What challenges did you come across? What kinds of decisions did you have to make?  How did you work around them, and how did they shape the final outcome?

I felt this had the greatest effect on my project.  When searching for a complete collection of Dickinson’s work, I decided that I wanted the Johnson version of her poems, as they seemed the most accurate to what Dickinson originally wrote.  Unfortunately, the only available form of these poems was in a PDF.  This meant I could not copy the data into Voyant without the text being butchered (certain letters would often be misread; for example, some Ms became Ns, but it was not consistent), so I was forced to copy each poem over by hand.  This took an extremely long time, much longer than I anticipated.  I did my best to avoid any human error in the transition, but with the mass of poetry I transcribed, it is likely inevitable that at least some mistakes were made.  Initially I intended to analyze all of Dickinson’s poems, but I was forced to narrow down to two years due to time constraints.  This severely changed the outcome of the project.

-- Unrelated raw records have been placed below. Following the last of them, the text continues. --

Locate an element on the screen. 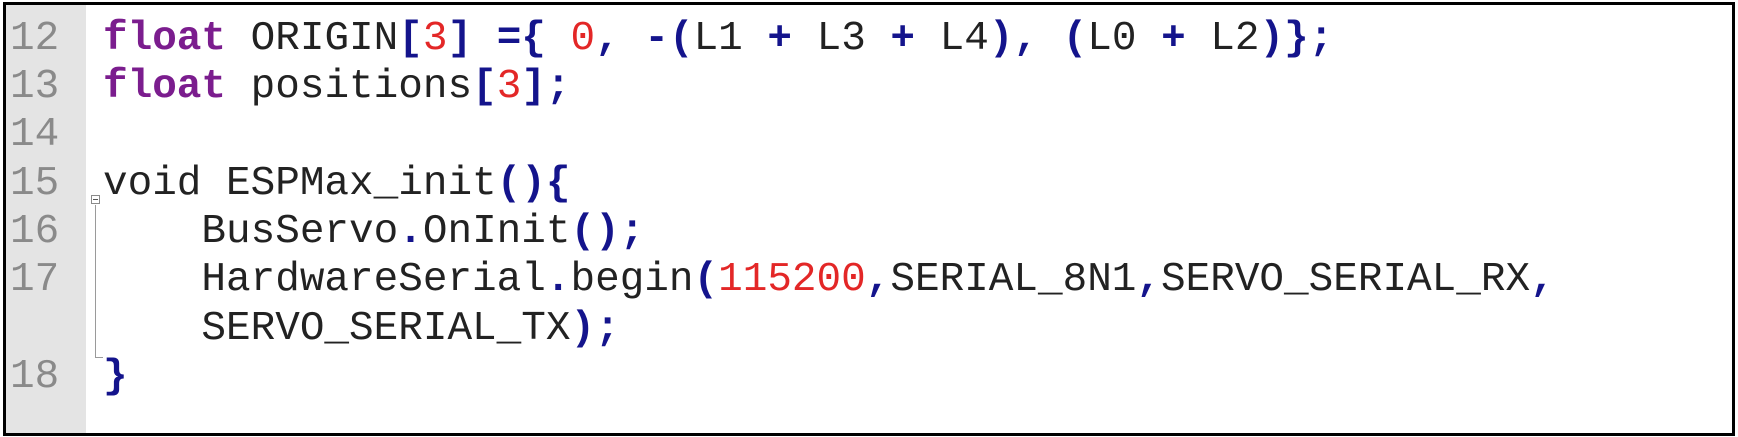 The width and height of the screenshot is (1738, 437). code-text: float positions[3]; is located at coordinates (337, 87).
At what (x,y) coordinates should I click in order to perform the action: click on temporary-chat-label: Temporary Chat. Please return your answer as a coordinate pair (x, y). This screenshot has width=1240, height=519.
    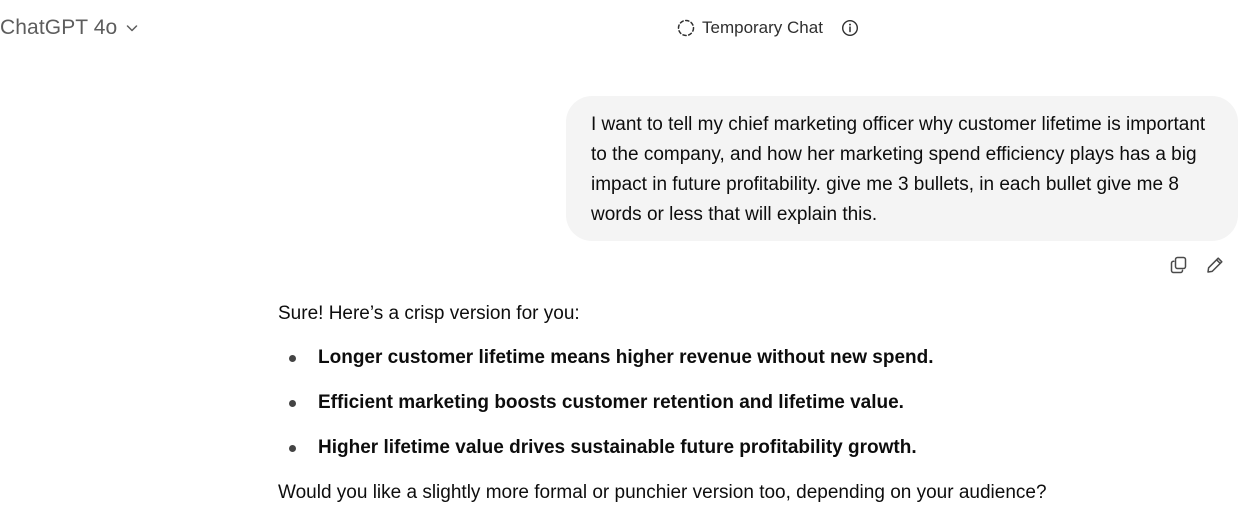
    Looking at the image, I should click on (762, 28).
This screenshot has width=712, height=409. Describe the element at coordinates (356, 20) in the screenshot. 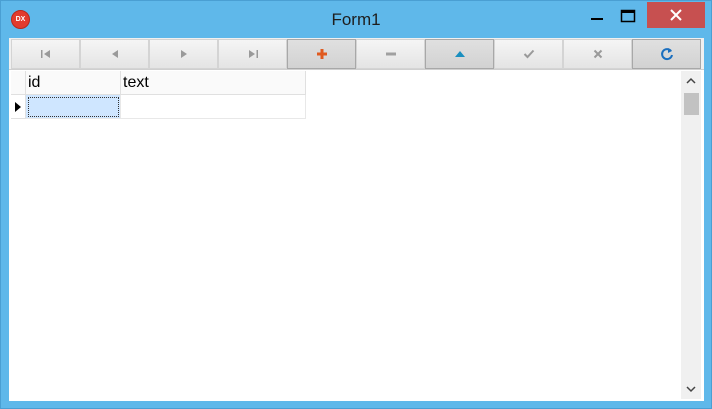

I see `title-bar: DX Form1` at that location.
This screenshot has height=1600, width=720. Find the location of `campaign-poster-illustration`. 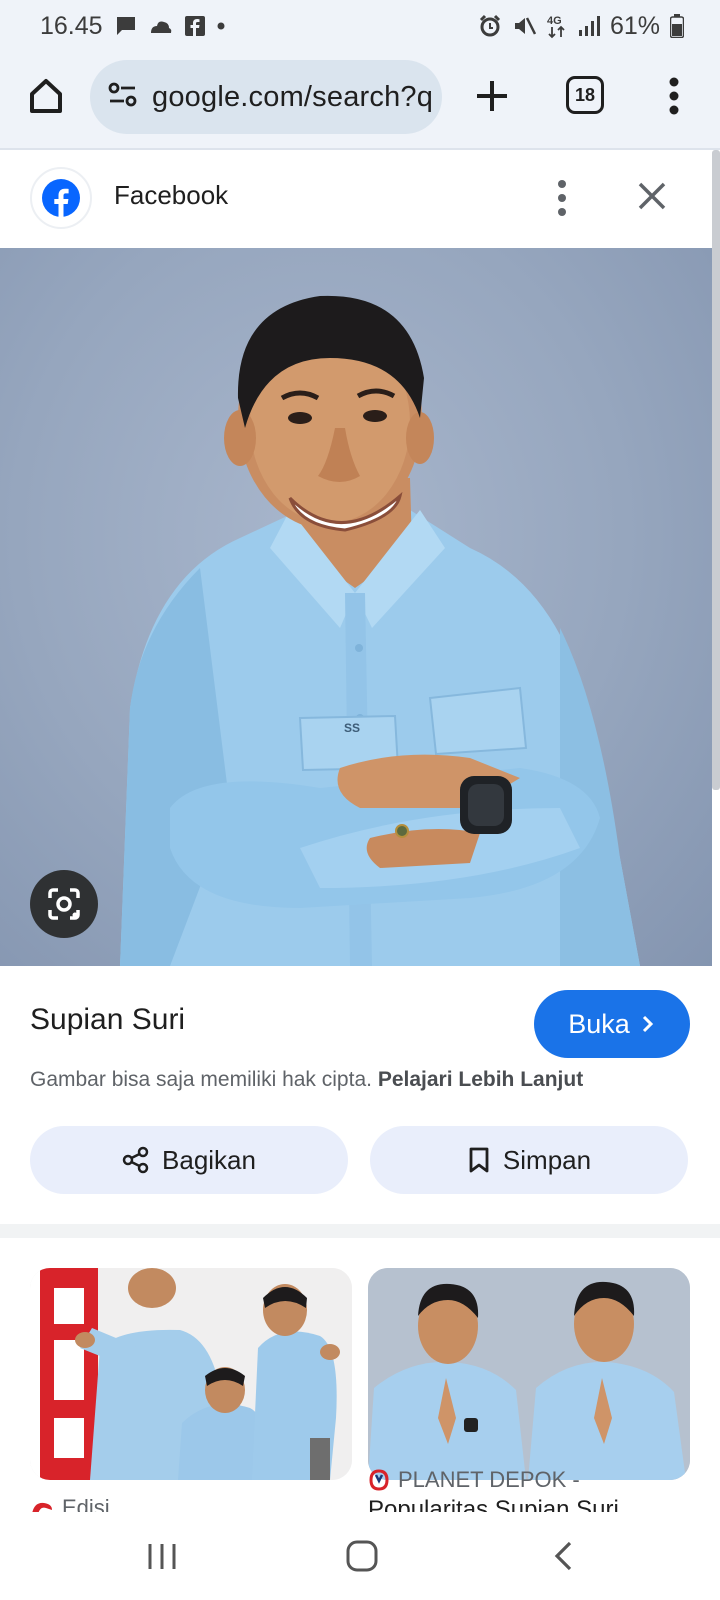

campaign-poster-illustration is located at coordinates (191, 1374).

How do you feel about the project that you made?  Does it meet with your expectations?

I feel that my project could be better.  Had I been aware of the amount of time it would have taken to retype all of Dickinson’s poems, I would have allocated much more time to it.  Because I was not able to include all of Dickinson’s poems, it forced me to change my topic and presented me with a narrower range of data that did not yield as much of an answer to my hypothesis as I had hoped.

If you had unlimited time and energy to pursue this project, what things would you do differently? What questions still remain unanswered?

Firstly, I would put all of Dickinson’s poems into Voyant.  I would also do extensive research on Dickinson’s life to try and gain as much insight as possible so I could relate the information gathered from her poems to her life more clearly.  Additionally, I would research the topic of my project itself to see if any work has already been done on the subject.  Perhaps I could build upon someone else’s work rather than start from scratch.  From my research, I feel the question of how much Dickinson’s life affected her poetry is still mostly unanswered.  While common knowledge tells me that the obvious answer to that question is “yes, Dickinson’s life played a major role in her writing,” I wanted to find specific changes in word use to back this claim up.

How could you imagine someone else building on or extending the work you started?

I imagine there is a large psychological component to my work that I have not explored.  How the mind is affected by its surroundings and the psychology behind writing and expression would play a large role in understanding Dickinson.